03:05 PM @ Tuesday - 06 May, 2014
Despite Vietnam's nominally modest debt ratio, the country is having trouble mobilizing funds to pay off its obligations, the Ministry of Finance said in a report presented to the legislature’s economic committee.
By the end of the first quarter of 2014, the government had sold VND83.014 trillion (US$3.93 billion) worth of bonds, or 35.8 percent of this year’s target, Tuoi Tre (Youth) newspaper reported Monday.
The government plans to sell another VND80-100 trillion ($3.79-4.75 billion) over the next quarter, but the sale will prove difficult as commercial banks are shifting their focus toward boosting credit growth, the ministry said.
The fund will account for 8-9 percent of Vietnam’s gross domestic product (GDP) over the next three years and will be spent to offset the budget deficit, pay old debts, and make investments, according to the ministry.
Commercial banks have purchased over 80 percent of the roughly VND400 trillion ($18.98 billion) bonds issued, every year by the government.
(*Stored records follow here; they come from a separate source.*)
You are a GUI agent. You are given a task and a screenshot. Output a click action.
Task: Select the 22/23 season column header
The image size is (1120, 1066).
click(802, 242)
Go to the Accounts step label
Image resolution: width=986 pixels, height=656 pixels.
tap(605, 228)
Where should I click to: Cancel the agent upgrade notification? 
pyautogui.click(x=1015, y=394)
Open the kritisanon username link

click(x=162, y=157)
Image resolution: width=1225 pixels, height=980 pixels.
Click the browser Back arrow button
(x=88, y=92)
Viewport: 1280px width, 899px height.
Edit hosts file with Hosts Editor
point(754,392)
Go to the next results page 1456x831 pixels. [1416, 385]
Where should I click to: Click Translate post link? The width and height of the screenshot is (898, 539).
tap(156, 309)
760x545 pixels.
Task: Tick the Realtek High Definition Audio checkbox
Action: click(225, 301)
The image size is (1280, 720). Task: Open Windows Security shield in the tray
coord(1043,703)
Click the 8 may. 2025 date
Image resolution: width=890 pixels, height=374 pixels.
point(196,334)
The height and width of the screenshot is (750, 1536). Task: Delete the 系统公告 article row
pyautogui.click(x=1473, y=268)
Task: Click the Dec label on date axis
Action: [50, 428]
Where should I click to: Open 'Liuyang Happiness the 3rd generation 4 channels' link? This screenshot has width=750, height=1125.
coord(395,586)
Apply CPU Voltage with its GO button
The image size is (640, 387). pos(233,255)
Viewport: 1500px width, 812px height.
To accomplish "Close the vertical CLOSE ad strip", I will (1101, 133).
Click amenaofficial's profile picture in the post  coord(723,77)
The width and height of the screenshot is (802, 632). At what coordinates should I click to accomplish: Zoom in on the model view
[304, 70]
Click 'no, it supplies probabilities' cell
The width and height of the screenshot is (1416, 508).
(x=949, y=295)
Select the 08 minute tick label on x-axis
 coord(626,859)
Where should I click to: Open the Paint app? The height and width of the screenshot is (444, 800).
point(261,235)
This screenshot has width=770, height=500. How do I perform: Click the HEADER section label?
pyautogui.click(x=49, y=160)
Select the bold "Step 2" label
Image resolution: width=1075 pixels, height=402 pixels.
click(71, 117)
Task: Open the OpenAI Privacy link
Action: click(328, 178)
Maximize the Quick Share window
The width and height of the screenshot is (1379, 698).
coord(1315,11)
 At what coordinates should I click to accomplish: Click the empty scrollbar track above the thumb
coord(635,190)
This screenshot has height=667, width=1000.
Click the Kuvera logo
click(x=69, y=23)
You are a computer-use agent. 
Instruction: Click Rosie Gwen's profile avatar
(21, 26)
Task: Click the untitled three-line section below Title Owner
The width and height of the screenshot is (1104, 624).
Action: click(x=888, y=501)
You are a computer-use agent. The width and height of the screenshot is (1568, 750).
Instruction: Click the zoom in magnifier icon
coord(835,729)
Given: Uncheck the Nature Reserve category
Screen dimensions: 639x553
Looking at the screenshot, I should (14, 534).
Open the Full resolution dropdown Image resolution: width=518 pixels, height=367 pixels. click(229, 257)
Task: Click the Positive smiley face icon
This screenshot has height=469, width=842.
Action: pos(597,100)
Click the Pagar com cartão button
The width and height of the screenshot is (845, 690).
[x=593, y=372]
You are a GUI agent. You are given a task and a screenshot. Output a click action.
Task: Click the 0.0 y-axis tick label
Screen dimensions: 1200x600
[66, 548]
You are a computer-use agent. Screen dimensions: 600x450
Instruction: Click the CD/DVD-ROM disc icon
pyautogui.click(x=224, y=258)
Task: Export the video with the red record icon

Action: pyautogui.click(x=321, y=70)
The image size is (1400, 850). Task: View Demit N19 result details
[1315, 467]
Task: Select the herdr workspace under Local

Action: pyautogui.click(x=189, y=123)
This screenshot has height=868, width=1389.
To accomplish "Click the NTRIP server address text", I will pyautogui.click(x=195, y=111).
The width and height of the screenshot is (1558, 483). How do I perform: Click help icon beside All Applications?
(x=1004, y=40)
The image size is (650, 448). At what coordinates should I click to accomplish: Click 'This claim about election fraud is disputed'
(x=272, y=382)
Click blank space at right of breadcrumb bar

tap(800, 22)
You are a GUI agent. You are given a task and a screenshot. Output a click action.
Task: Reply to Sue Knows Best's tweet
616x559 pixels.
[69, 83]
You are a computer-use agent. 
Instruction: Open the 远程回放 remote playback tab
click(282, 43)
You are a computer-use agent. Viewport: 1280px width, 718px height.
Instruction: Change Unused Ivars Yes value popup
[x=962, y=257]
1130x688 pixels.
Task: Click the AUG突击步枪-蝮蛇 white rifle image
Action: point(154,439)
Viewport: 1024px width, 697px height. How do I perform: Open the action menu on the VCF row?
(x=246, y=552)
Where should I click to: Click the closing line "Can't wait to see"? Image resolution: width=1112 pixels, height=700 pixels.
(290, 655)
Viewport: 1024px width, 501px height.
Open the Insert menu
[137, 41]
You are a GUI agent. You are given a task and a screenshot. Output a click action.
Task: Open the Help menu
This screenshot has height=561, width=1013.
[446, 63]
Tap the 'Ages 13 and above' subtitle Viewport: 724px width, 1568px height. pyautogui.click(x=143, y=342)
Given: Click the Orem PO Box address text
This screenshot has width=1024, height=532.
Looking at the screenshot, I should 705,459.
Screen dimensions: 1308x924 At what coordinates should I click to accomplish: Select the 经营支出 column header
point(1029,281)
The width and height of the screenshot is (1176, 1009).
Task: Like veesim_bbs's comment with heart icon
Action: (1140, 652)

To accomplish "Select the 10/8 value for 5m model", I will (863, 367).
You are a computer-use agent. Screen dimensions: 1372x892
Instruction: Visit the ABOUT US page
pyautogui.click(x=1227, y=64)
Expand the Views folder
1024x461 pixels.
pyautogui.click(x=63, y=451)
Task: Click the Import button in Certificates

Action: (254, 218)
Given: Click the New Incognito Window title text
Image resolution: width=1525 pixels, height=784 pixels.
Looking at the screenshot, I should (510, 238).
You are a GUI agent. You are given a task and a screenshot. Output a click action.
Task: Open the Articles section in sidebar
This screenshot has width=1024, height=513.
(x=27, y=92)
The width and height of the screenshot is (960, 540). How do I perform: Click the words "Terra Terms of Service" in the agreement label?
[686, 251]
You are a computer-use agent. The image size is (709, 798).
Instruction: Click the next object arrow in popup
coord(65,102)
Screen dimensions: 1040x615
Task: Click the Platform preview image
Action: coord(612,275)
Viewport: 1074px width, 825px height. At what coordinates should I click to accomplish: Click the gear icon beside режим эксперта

Since up to 80 percent of those bonds were short-term, the government is facing a very high frequency of due dates, and very high return rates, it said.
The National Assembly, Vietnam's legislature, approved the government's plan to issue additional VND170 trillion ($8 billion) worth of additional bonds from 2014-16. These bonds come on top of the VND75 trillion ($3.56 billion) already approved for issuance as part of a five-year plan that began in 2011.
Vietnam’s public debt was estimated at 53.5 percent of its GDP last year, Nguyen Thanh Do, director of the ministry’s Department for Debts and Foreign Finance Management, told Tuoi Tre.
The ministry’s report has once again alarmed local economists.
Le Dang Doanh, former director of the Central Institute for Economic Management, told the newspaper that Vietnam is keeps taking out new loans to pay its old debts.
This year alone the government planned to spend up to VND70 trillion ($3.32 billion), or over 30 percent of its bond fund, to pay old debts, he said.
The state's income isn't enough to cover its spending, Doanh said.
“The Vietnamese government is having great difficulties paying its debt,” he said.
Tran Dinh Thien, director of the Vietnam Institute of Economics, also said Vietnam is under high pressure to pay off its debts given that a majority of its loans are short-term.
He said his agency’s statistics showed that this year Vietnam is due to pay back VND208 trillion ($9.87 billion) in debts, or 26.7 percent of state's income this year, exceeding the limit set at 25 percent.
He also pointed out that the government has calculated its public debt incorrectly by excluding money owed by state-owned enterprises.
Many Vietnamese economists believed that if the government had followed international accounting standards, Vietnam’s public debt would far exceed the ceiling set at 65 percent of GDP.